== Try it ==
Determine the number of lines in the data below that contain the string "dropdown", and respond with that number alone.

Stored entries
[Start of Attachment]
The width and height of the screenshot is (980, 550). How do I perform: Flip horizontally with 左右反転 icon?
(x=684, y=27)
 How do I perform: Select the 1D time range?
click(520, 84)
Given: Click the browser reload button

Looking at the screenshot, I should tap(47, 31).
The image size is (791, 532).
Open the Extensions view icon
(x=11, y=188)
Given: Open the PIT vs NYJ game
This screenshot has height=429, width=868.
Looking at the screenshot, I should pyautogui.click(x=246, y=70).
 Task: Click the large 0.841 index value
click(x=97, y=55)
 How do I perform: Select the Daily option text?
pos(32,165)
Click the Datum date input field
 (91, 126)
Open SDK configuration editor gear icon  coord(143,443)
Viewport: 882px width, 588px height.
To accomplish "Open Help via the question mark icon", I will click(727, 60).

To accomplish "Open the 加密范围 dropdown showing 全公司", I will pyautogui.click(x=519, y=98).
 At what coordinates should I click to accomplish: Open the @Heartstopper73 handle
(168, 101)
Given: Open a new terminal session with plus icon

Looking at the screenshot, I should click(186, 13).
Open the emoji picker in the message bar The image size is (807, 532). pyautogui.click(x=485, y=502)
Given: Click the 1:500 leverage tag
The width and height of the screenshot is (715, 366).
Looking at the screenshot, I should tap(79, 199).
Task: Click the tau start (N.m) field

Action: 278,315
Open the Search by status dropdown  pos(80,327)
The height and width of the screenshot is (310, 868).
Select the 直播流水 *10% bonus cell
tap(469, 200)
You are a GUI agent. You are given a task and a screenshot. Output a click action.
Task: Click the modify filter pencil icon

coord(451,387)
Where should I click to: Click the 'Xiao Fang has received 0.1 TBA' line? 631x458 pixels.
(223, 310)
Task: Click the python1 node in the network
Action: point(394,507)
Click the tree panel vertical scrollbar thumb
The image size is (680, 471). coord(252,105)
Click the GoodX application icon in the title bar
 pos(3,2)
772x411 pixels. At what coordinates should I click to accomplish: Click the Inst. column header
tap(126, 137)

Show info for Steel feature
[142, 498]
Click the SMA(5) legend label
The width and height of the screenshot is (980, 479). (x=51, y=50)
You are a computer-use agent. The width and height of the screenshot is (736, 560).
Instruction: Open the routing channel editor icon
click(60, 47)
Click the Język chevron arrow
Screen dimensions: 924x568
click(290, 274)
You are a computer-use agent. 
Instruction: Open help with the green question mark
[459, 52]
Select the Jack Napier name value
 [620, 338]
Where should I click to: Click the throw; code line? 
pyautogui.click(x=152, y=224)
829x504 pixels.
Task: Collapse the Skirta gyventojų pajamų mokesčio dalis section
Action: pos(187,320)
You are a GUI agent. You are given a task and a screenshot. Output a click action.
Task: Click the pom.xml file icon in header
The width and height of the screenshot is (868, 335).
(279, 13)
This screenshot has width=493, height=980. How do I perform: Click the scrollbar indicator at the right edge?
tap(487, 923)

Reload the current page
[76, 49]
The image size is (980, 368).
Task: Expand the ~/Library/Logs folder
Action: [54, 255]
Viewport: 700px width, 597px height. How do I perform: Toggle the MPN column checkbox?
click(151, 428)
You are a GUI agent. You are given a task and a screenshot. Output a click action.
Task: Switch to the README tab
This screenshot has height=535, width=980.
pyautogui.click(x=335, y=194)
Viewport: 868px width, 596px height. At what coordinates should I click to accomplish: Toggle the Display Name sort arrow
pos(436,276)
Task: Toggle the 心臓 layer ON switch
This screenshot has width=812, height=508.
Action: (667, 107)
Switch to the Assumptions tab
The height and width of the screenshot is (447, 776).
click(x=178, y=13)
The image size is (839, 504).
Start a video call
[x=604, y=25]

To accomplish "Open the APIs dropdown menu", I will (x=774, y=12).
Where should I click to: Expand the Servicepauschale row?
[End of Attachment]
== Response for this exercise ==
3